Os televisores “burros” estão a regressar?
O modelo de negócio pouco ortodoxo da Telly, que se baseia na publicidade e na recolha de dados, suscitou preocupações sobre aprivacidade e a vigilância. No entanto, muito antes do lançamento da empresa, já existiam preocupações crescentes sobre as implicações da recolha de dados dastelevisões inteligentes e de outros dispositivos domésticos inteligentes.
A Telly afirma que a sua recolha de dados e análises será idêntica e não mais invasiva do que a de outros fornecedores de televisores, que muitas vezes são menos claros quanto às suas práticas de recolha de dados. Mas até que ponto isso é tranquilizador quando a fasquia é extremamente baixa?
No meio da crescente inquietação em torno da privacidade dos dados e da publicidade intrusiva, tem havido um ressurgimento notável da procura de televisores “burros”, que não têm as funcionalidades inteligentes encontradas nos seus homólogos ligados, mas isso também significa que não são susceptíveis à obsolescência do software.
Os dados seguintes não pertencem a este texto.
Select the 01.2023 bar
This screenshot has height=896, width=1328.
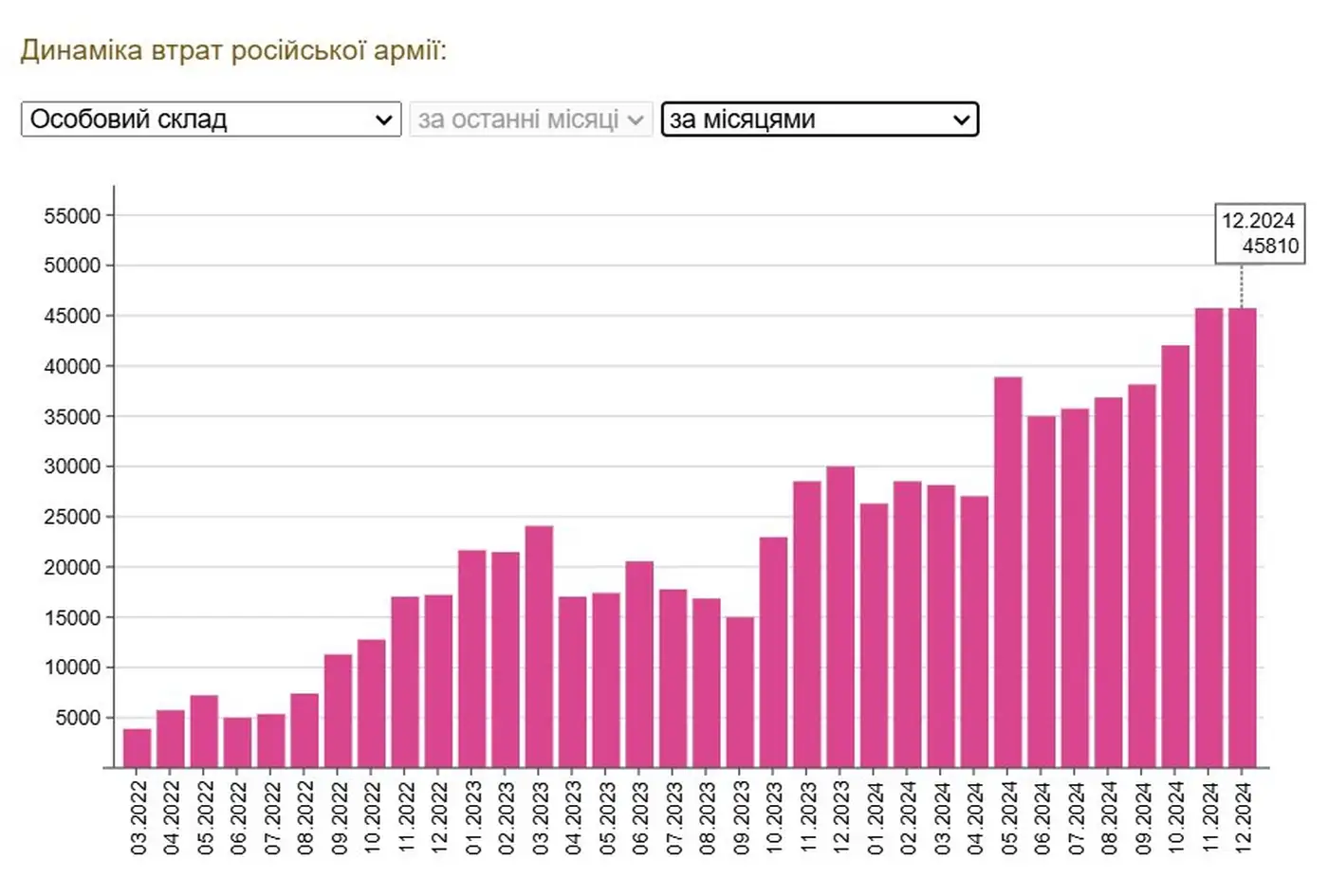472,658

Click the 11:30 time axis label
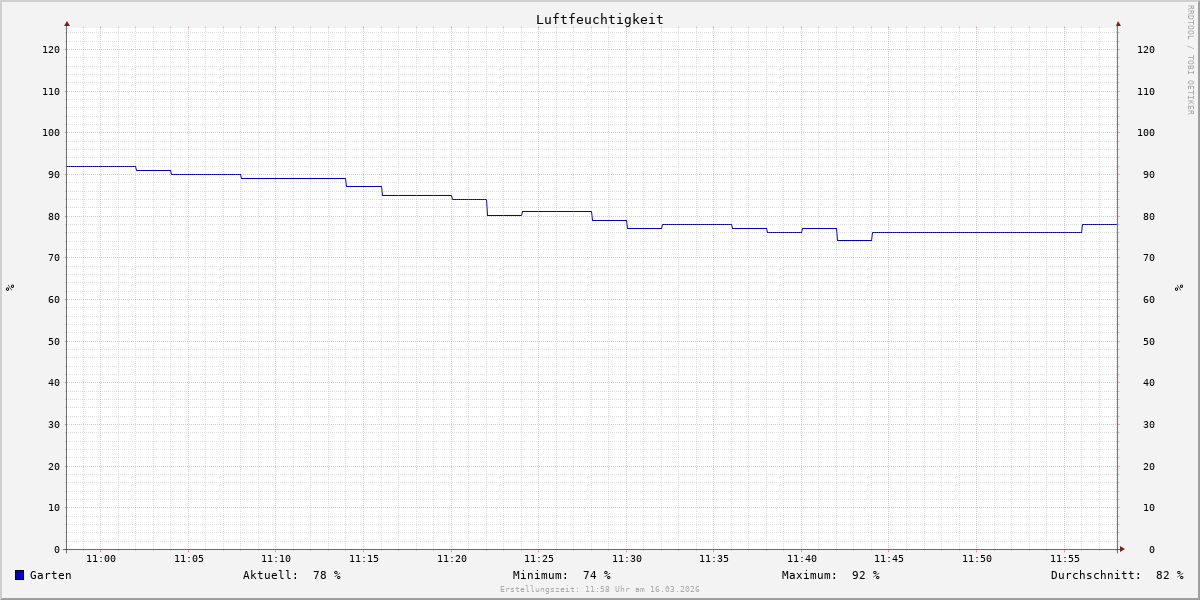pos(627,559)
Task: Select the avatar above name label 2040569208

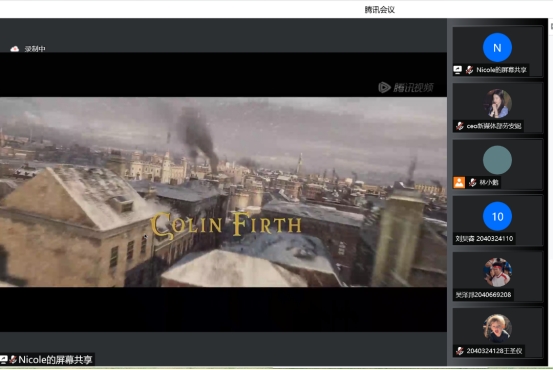Action: [497, 272]
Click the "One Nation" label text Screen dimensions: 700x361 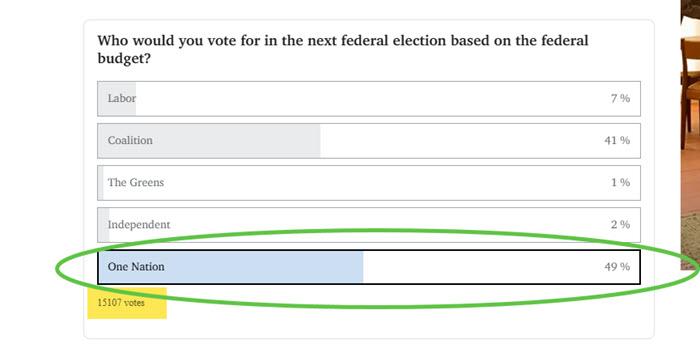[136, 266]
O desafio é encontrar modelos que ofereçam a mesma experiência de visualização HD ou 4K que as smart TVs e que venham com ecrãs de dimensões generosas, mas existem algumas opções no mercado e muitas estão frequentemente esgotadas, o que demonstra um interesse crescente nestes modelos que as cadeias de fornecimento mal conseguem acompanhar.
Ao contrário das smart TVs, as TVs “burras” não têm conetividade à Internet nem funcionalidades avançadas que permitam a recolha de dados. Esta simplicidade inerente oferece aos utilizadores paz de espírito, sabendo que os seus hábitos de visualização e informações pessoais permanecem privados e seguros.
Enquanto os televisores inteligentes têm frequentemente um preço mais elevado devido às suas capacidades avançadas, os televisores “burros” são geralmente mais acessíveis. Esta acessibilidade torna-os uma opção atractiva para indivíduos ou famílias com um orçamento apertado, proporcionando acesso a conteúdos televisivos sem comprometer a privacidade.
Os televisores “burros” são compatíveis com vários dispositivos externos, como leitores multimédia, consolas de jogos e dispositivos de streaming. Esta flexibilidade permite aos utilizadores personalizar a sua experiência de visualização, mantendo o controlo sobre os seus dados e a sua privacidade.
Embora a conveniência dos dispositivos inteligentes seja inegável, o ressurgimento dos televisores “burros” serve para lembrar que a privacidade e a autonomia pessoal continuam a ser um direito humano básico num mundo cada vez mais ligado.
O modelo de negócio da AdTech tem de acabar
O exemplo da Telly - a empresa que vai um passo mais longe do que os gigantes tecnológicos de Silicone Valley, que oferecem software gratuito para recolha de dados e definição de perfis de utilizadores - mostra-nos mais uma vez que o negócio da AdTech tem de ser travado.
É por isso que nós - e outras empresas que dão prioridade à privacidade - apelamos ao fim dos anúncios direccionados. Se a publicidade direccionada for proibida, haverá muito menos razões para os gigantes da tecnologia seguirem os seus utilizadores.